Stored records =
* * * * *

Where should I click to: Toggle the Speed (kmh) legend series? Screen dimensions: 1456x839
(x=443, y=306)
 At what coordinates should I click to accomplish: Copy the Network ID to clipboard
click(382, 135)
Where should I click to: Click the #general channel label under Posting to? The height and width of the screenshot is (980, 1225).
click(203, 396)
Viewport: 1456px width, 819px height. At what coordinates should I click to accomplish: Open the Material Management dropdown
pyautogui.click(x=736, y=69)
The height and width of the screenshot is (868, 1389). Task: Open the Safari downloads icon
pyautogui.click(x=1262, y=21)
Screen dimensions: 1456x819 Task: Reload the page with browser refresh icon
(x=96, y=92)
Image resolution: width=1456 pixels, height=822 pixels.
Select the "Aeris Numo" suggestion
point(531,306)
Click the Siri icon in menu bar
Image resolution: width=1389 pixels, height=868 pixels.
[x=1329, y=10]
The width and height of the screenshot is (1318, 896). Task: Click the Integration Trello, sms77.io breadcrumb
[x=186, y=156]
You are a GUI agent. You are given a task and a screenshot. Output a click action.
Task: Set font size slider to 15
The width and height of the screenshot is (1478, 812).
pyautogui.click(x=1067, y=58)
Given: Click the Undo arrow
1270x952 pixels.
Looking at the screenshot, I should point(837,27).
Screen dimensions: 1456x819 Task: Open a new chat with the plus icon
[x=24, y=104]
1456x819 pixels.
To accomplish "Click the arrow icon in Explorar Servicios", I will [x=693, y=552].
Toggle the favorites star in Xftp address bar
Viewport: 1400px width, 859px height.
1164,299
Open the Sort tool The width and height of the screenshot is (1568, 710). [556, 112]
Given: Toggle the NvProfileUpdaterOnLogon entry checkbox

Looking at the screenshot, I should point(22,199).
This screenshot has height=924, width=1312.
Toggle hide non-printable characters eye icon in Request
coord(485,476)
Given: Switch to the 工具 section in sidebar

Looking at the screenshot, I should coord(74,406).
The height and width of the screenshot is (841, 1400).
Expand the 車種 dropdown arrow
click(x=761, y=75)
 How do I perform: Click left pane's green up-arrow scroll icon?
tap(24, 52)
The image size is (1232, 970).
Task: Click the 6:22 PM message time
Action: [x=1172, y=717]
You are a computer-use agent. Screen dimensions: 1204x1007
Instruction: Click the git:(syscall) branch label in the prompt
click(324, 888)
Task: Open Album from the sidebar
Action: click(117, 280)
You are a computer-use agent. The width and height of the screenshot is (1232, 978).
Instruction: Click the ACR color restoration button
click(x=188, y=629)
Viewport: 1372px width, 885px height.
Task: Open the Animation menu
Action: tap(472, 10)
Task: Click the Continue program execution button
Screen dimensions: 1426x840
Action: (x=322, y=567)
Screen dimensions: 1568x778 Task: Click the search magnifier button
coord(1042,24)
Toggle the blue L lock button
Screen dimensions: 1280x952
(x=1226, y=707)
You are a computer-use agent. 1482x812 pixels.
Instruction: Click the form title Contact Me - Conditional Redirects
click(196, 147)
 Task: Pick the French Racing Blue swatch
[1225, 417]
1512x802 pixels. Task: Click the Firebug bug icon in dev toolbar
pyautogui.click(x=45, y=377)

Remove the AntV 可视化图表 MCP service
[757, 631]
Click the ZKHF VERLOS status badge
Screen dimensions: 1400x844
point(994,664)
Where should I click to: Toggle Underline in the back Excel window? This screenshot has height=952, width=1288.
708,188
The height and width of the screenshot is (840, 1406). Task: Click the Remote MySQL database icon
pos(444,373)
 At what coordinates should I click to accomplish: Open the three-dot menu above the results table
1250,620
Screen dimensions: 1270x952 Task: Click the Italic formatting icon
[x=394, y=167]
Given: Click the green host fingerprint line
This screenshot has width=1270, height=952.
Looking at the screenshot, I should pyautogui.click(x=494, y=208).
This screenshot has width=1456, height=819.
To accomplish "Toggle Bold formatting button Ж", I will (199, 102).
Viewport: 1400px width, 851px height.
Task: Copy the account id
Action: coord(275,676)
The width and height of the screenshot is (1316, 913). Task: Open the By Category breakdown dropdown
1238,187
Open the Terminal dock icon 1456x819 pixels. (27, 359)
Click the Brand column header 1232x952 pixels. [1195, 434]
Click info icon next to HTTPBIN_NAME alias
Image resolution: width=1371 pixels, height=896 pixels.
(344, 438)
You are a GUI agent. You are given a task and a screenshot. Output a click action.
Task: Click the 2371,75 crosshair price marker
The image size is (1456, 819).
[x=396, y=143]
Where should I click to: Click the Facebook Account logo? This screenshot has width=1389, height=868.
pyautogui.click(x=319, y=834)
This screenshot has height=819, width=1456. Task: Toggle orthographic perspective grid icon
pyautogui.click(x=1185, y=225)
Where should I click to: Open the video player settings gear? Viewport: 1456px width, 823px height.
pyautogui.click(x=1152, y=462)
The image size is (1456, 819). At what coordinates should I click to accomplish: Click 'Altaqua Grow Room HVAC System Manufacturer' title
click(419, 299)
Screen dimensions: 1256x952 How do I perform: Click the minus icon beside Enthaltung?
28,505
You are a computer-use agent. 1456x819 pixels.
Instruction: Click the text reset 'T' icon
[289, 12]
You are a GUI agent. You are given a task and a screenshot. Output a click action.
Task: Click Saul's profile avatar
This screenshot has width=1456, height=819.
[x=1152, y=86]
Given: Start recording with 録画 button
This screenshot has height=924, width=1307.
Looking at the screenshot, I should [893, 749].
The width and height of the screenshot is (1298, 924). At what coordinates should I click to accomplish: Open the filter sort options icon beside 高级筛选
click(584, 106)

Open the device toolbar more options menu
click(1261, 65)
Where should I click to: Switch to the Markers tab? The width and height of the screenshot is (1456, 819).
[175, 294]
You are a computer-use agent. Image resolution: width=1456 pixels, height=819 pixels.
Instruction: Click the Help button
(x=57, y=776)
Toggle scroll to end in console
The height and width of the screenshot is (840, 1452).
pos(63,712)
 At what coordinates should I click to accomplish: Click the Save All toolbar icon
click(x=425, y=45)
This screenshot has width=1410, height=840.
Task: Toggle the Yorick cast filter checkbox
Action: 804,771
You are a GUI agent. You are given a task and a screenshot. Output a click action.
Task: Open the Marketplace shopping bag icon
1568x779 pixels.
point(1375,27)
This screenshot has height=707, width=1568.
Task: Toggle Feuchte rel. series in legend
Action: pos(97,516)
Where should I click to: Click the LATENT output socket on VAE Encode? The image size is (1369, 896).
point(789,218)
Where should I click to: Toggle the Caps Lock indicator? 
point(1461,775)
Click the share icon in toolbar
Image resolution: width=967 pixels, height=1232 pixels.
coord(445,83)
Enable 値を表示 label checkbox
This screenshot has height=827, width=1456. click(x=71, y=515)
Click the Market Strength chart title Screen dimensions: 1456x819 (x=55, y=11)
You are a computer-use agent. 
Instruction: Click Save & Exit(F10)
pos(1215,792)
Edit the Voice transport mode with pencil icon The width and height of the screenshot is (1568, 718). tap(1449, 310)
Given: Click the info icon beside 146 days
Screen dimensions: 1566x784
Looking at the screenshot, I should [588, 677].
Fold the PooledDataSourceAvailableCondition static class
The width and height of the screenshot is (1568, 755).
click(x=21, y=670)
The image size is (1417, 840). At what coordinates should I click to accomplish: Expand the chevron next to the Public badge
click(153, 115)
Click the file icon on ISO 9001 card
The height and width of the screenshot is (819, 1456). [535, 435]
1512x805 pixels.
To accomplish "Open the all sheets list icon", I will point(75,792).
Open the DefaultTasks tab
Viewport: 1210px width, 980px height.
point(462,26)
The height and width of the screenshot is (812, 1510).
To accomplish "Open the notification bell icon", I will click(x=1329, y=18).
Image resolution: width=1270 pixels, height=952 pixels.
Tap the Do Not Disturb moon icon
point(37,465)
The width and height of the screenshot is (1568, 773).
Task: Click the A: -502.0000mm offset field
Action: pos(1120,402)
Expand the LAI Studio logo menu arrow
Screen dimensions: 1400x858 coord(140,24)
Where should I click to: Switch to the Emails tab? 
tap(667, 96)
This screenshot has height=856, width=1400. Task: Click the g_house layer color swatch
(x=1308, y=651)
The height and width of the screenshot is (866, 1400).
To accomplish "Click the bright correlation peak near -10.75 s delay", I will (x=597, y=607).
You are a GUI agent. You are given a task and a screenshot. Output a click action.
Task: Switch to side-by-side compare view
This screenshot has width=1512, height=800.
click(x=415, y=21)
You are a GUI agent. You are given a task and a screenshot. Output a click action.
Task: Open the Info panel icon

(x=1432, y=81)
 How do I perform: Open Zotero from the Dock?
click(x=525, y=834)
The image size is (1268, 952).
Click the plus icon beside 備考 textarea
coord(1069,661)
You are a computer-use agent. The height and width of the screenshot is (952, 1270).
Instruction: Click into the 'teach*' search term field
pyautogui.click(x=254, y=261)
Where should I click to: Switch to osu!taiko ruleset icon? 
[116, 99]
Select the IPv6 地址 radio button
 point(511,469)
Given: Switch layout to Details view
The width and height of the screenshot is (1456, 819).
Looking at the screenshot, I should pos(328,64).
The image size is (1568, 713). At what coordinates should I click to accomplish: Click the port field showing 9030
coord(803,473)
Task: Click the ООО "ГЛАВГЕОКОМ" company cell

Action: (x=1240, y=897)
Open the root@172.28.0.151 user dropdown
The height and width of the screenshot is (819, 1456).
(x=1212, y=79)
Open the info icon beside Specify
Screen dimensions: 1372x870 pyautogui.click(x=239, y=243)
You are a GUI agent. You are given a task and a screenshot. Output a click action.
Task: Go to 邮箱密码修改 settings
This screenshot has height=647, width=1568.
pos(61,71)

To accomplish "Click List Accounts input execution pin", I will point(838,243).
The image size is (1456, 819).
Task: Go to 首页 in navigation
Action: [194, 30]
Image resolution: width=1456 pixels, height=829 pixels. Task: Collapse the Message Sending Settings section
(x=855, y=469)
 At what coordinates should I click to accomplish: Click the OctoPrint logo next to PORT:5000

* * * * *

To do = Show me every line in the data above that includes "computer".

Solution =
You are a computer-use agent. Screen dimensions: 1204x1007
You are a computer-use agent. The width and height of the screenshot is (1232, 978).
You are a computer-use agent. 1482x812 pixels.
You are a computer-use agent. 1456x819 pixels.
You are a computer-use agent. Image resolution: width=1456 pixels, height=819 pixels.
You are a computer-use agent. 
You are a computer-use agent. The height and width of the screenshot is (952, 1270).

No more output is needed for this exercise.